If I were the "Boss of all Europe", I'd have nuclear weapons in Greenland/Canada already; you could launch and wreck the USA long before the USA could retaliate against Europe (Greenland/Canada would be "taking one for the team").

Ironically, that's what Trump wants to prevent (security risk and so on).

By "Trump" I mean whomever has inspired our impaired, senile POTUS to take Greenland.

This probably means that the USA is planning moves against Europe/EU/NATO in the future, so it wants lots of ocean between us, as much as possible. This has always been the best defense for the USA, it's allowed us to punch, but not be punched back. So far.

[–] HK65@sopuli.xyz 13 points 4 days ago (2 children)

Europe has nuclear weapons closer to the US than Greenland.

Technically, if everything works as if on paper, an attack on Greenland is an attack on Denmark. An attack on Denmark is an attack on France, according to EU articles, which are more tightly binding than NATO ones.
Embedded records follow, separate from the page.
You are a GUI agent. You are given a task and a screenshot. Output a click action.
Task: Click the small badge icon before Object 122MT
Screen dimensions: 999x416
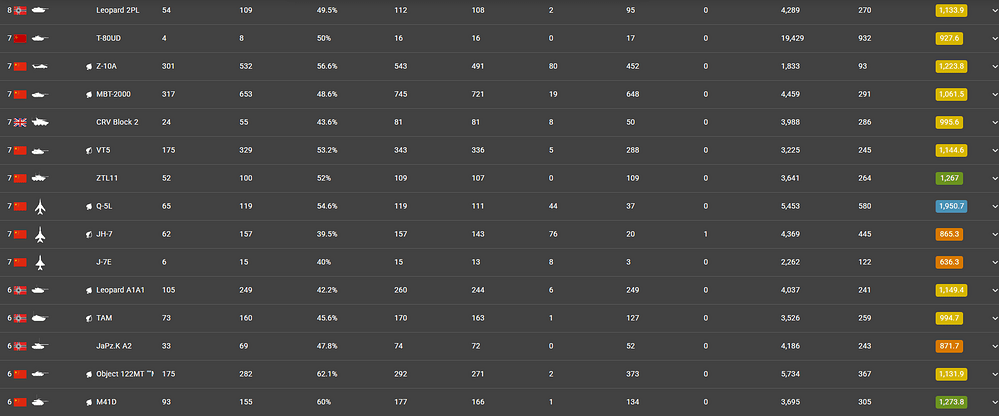90,375
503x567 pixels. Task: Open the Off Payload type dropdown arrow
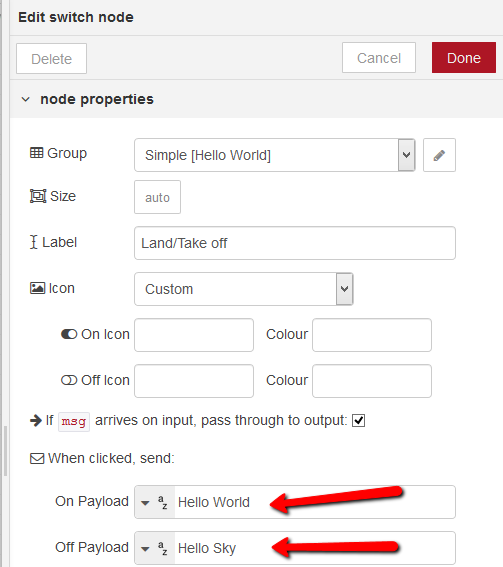click(x=145, y=549)
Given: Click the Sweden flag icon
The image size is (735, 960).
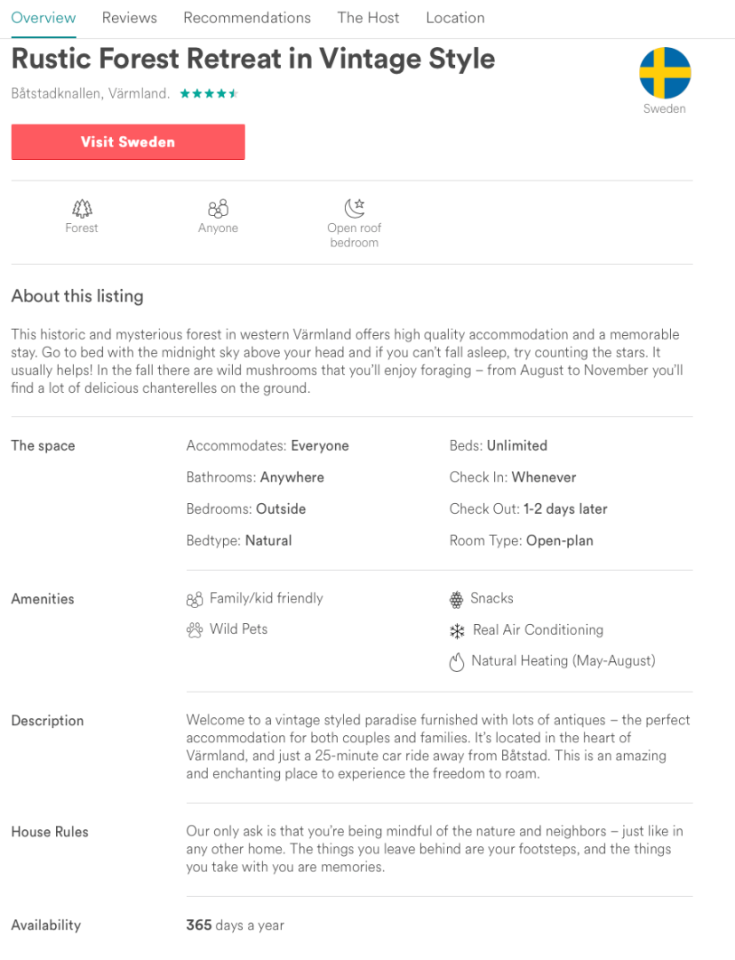Looking at the screenshot, I should tap(665, 73).
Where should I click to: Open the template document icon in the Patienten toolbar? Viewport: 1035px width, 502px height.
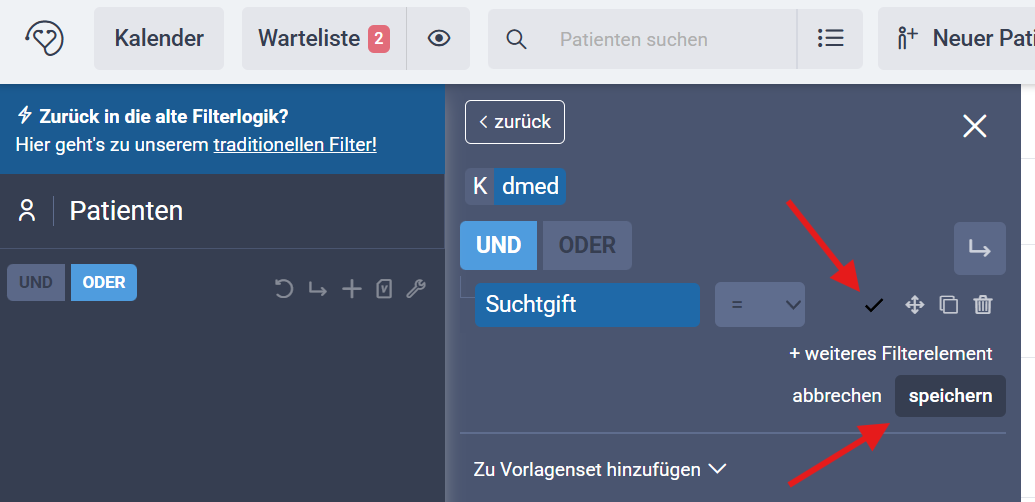(x=384, y=289)
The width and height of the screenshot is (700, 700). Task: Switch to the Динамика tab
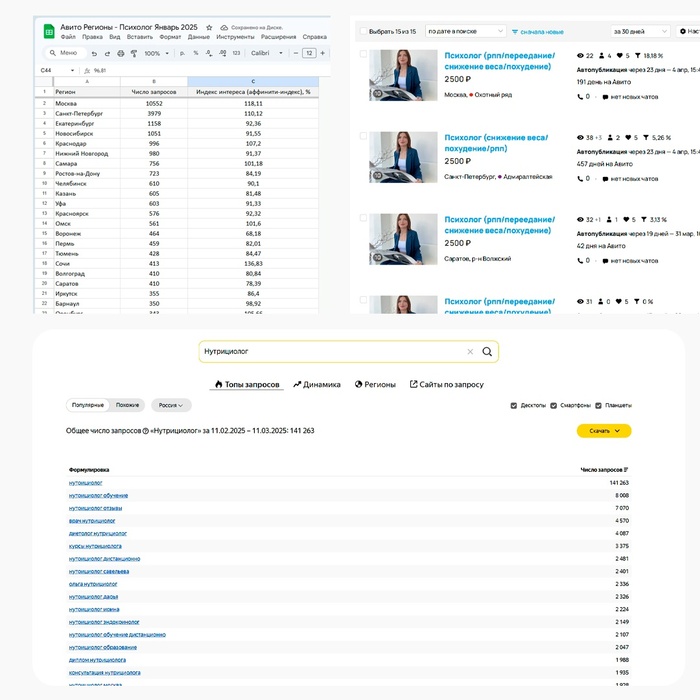(317, 384)
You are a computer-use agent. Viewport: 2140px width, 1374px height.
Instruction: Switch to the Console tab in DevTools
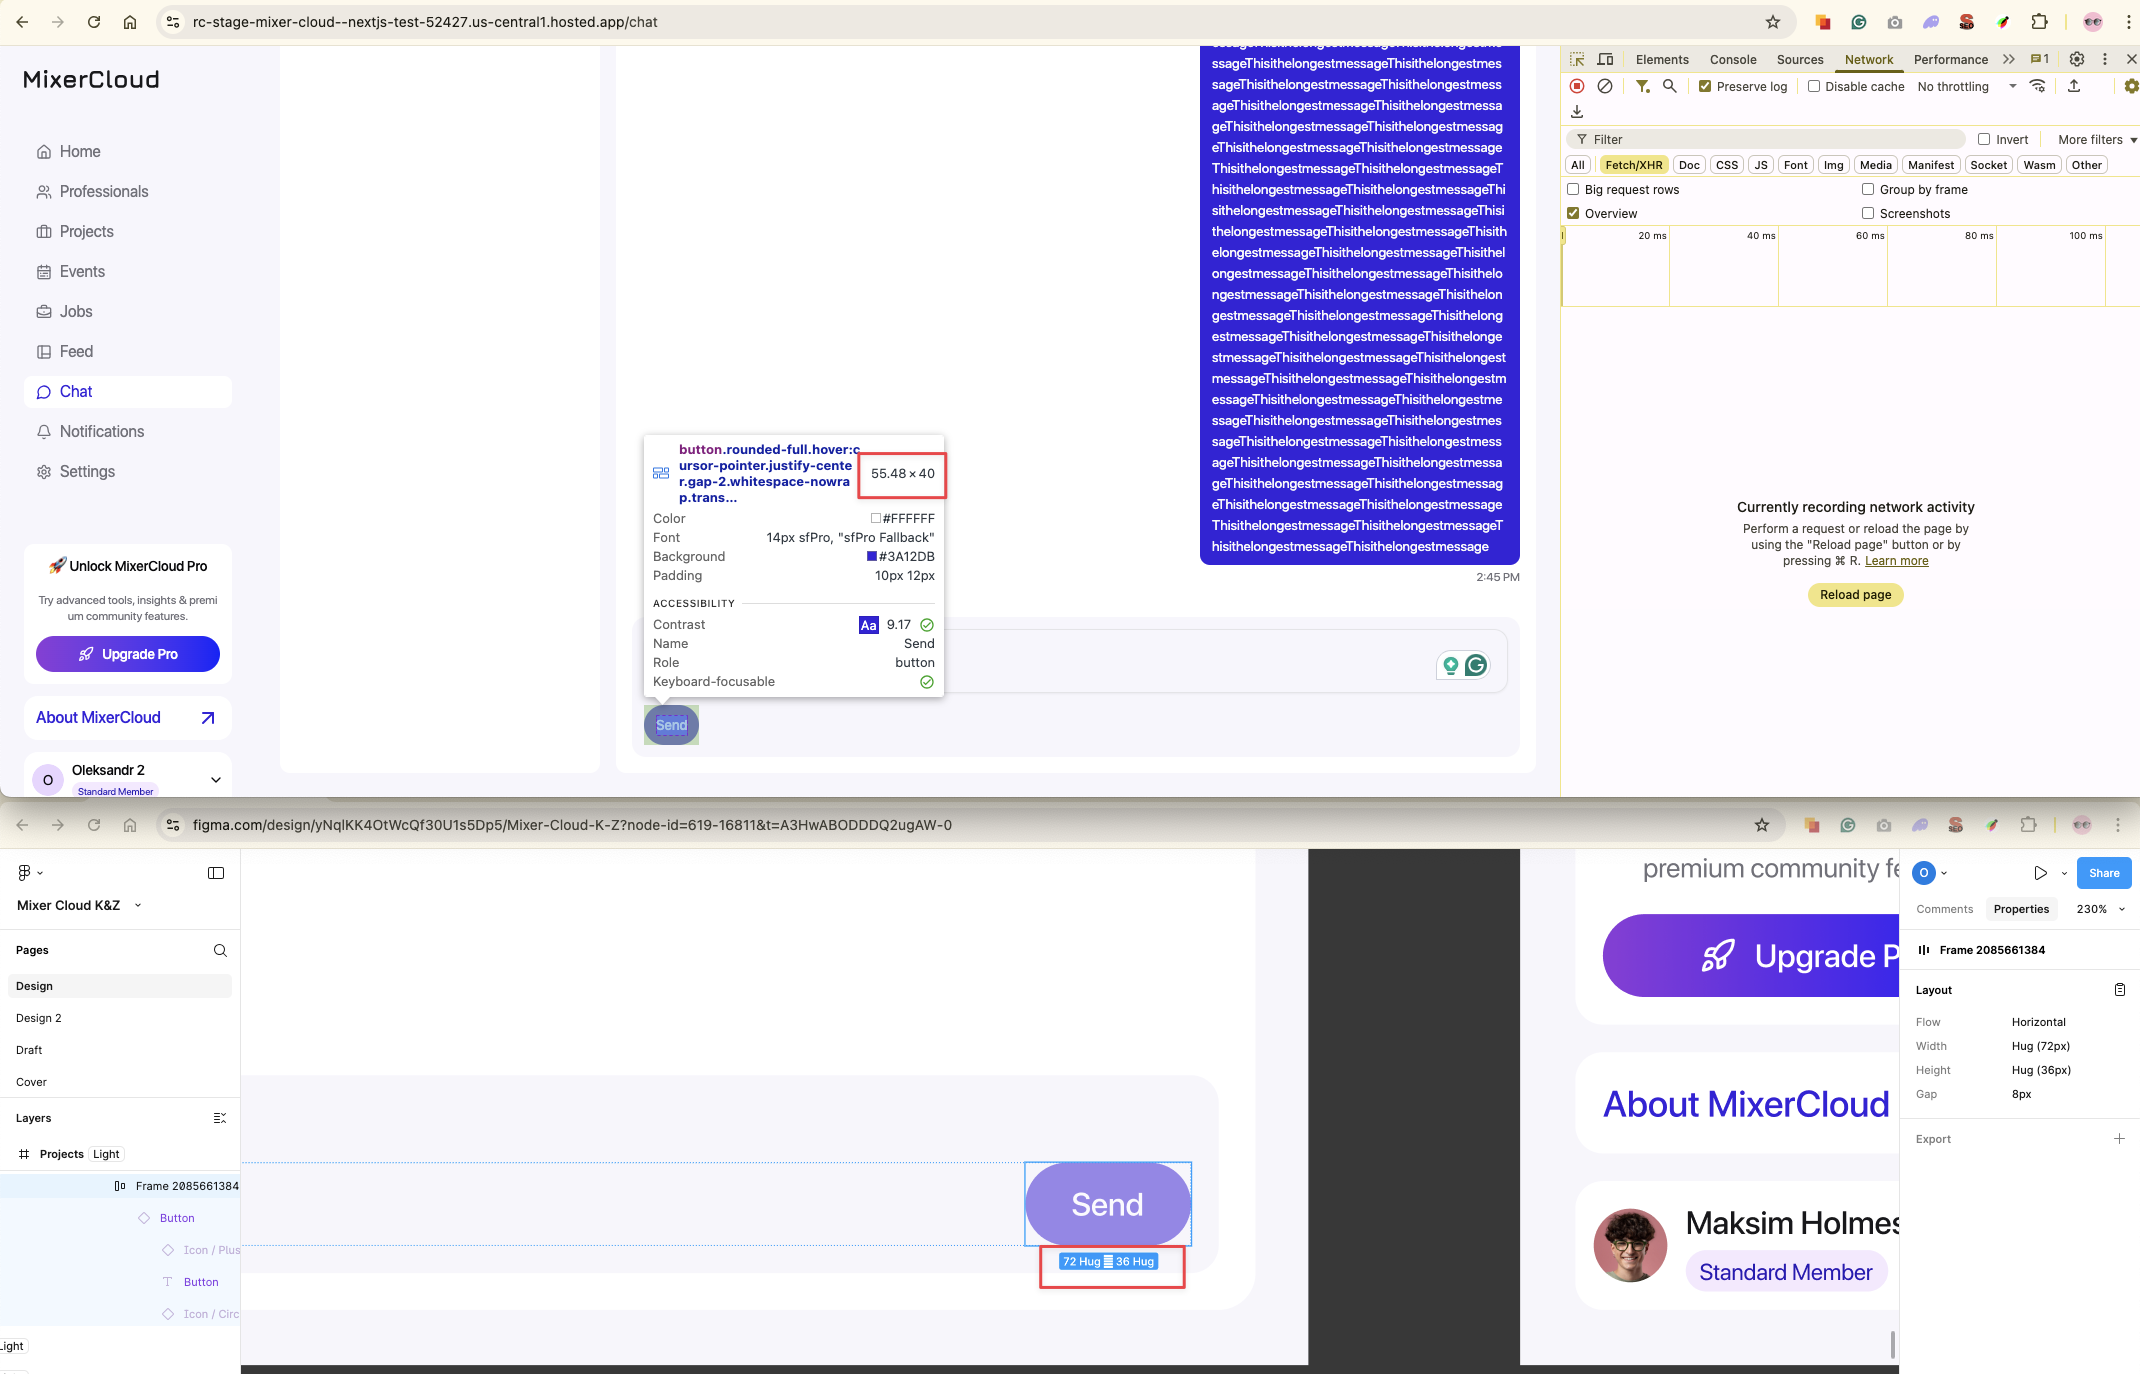coord(1732,59)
And the French have nukes on subs floating under the Atlantic in undisclosed places, and their nuclear doctrine is basically "we use nukes as warning shots".

In practice, just selling all US securities and cash reserves held by Europe would basically cause the US economy to implode overnight, and the US government to have to declare bankruptcy, and stop being able to pay or even feed its soldiers.

The problem is that it would also cause a deep recession in the EU and basically all over the world, so that's why we're playing chicken.

[–] JasonDJ@lemmy.zip 5 points 4 days ago (1 children)

Oh, good.

We've had one mutually assured destruction, but what about second mutually assured destruction?

[–] explodicle@sh.itjust.works 2 points 4 days ago (1 children)

I don't particularly mind the economic MAD. That'll heal in mere decades.

[–] HK65@sopuli.xyz 2 points 4 days ago

And also hurt rich people with bunkers as well.

[–] Mulligrubs@lemmy.world 1 points 4 days ago (1 children)

That's very interesting, thank you, I will read up on the "French Connection"

I did not know that!

I do know USA has launch sites in Europe and submarines, also. I'm not sure if NATO or the USA controls them the sites in Europe.

[–] HK65@sopuli.xyz 1 points 4 days ago (1 children)

IIRC the USA does not have intercontinental missile launch sites in anywhere but the US. The US nukes in Europe are all plane borne bombs.

Those can't really be launched unless both the US and the host country agree, and France and the UK have a bunch of those as well.

[–] Mulligrubs@lemmy.world 1 points 3 days ago (1 children)

You're right on paper, they are weapons to be loaded on to planes...

Maybe I'm paranoid, but I think they probably have nuclear missiles on US military bases in spite of any agreements.

[–] HK65@sopuli.xyz 1 points 2 days ago (1 children)

An IBCM is hard to hide. And they don't need to.

[–] Mulligrubs@lemmy.world 1 points 2 days ago

They never needed to do any of this crap.

They want to.

Also, they wouldn't need to use an ICBM, their targets are very close.

They just need nuclear warheads and a fast delivery system.